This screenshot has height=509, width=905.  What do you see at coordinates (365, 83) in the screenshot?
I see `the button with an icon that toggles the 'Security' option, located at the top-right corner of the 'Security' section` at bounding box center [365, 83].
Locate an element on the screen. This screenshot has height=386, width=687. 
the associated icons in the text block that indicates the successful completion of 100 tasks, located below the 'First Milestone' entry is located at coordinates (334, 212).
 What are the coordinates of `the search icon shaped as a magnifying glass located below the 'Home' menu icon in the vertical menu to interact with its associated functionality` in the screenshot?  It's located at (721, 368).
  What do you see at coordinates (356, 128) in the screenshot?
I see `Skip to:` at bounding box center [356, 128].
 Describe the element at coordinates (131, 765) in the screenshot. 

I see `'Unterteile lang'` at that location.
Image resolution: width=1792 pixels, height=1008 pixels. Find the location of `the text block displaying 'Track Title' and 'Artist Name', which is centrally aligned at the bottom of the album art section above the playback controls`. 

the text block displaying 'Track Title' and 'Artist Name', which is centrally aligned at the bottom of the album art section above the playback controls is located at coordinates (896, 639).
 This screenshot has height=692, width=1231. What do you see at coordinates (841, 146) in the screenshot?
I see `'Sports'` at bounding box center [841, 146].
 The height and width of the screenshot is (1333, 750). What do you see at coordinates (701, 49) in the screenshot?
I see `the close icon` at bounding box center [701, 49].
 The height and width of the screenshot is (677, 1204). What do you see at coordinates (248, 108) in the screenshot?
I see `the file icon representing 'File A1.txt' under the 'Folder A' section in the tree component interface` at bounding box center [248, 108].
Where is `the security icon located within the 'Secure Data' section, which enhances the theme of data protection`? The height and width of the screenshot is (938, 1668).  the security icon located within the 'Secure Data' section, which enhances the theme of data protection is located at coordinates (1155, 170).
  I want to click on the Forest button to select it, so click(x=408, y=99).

- **EXERCISE DIRECTIONS**:
Reproduce all of the lines above verbatim, from the first to the last.

- **REPLY TO THE EXERCISE**:
This screenshot has height=509, width=905.  What do you see at coordinates (365, 83) in the screenshot?
I see `the button with an icon that toggles the 'Security' option, located at the top-right corner of the 'Security' section` at bounding box center [365, 83].
Locate an element on the screen. This screenshot has height=386, width=687. 
the associated icons in the text block that indicates the successful completion of 100 tasks, located below the 'First Milestone' entry is located at coordinates (334, 212).
 What are the coordinates of `the search icon shaped as a magnifying glass located below the 'Home' menu icon in the vertical menu to interact with its associated functionality` in the screenshot?  It's located at (721, 368).
  What do you see at coordinates (356, 128) in the screenshot?
I see `Skip to:` at bounding box center [356, 128].
 Describe the element at coordinates (131, 765) in the screenshot. 

I see `'Unterteile lang'` at that location.
Image resolution: width=1792 pixels, height=1008 pixels. Find the location of `the text block displaying 'Track Title' and 'Artist Name', which is centrally aligned at the bottom of the album art section above the playback controls`. 

the text block displaying 'Track Title' and 'Artist Name', which is centrally aligned at the bottom of the album art section above the playback controls is located at coordinates (896, 639).
 This screenshot has height=692, width=1231. What do you see at coordinates (841, 146) in the screenshot?
I see `'Sports'` at bounding box center [841, 146].
 The height and width of the screenshot is (1333, 750). What do you see at coordinates (701, 49) in the screenshot?
I see `the close icon` at bounding box center [701, 49].
 The height and width of the screenshot is (677, 1204). What do you see at coordinates (248, 108) in the screenshot?
I see `the file icon representing 'File A1.txt' under the 'Folder A' section in the tree component interface` at bounding box center [248, 108].
Where is `the security icon located within the 'Secure Data' section, which enhances the theme of data protection`? The height and width of the screenshot is (938, 1668).  the security icon located within the 'Secure Data' section, which enhances the theme of data protection is located at coordinates (1155, 170).
  I want to click on the Forest button to select it, so click(x=408, y=99).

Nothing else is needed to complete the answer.